# Given problem:
Output every line of the items below as a Markdown table with the columns Row and Line, numbering the rows and omitting blank lines.

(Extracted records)
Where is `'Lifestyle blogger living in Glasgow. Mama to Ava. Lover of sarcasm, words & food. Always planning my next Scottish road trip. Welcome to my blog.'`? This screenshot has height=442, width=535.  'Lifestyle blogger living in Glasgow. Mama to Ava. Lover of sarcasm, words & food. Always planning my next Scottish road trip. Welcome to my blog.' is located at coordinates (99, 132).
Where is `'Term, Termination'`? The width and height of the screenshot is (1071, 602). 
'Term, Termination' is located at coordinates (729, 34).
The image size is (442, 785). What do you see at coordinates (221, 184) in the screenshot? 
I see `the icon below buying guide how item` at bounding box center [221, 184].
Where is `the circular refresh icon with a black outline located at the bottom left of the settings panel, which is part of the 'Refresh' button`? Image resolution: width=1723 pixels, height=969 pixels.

# Response to the exercise:
| Row | Line |
|---|---|
| 1 | Where is `'Lifestyle blogger living in Glasgow. Mama to Ava. Lover of sarcasm, words & food. Always planning my next Scottish road trip. Welcome to my blog.'`? This screenshot has height=442, width=535.  'Lifestyle blogger living in Glasgow. Mama to Ava. Lover of sarcasm, words & food. Always planning my next Scottish road trip. Welcome to my blog.' is located at coordinates (99, 132). |
| 2 | Where is `'Term, Termination'`? The width and height of the screenshot is (1071, 602).  |
| 3 | 'Term, Termination' is located at coordinates (729, 34). |
| 4 | The image size is (442, 785). What do you see at coordinates (221, 184) in the screenshot?  |
| 5 | I see `the icon below buying guide how item` at bounding box center [221, 184]. |
| 6 | Where is `the circular refresh icon with a black outline located at the bottom left of the settings panel, which is part of the 'Refresh' button`? Image resolution: width=1723 pixels, height=969 pixels. |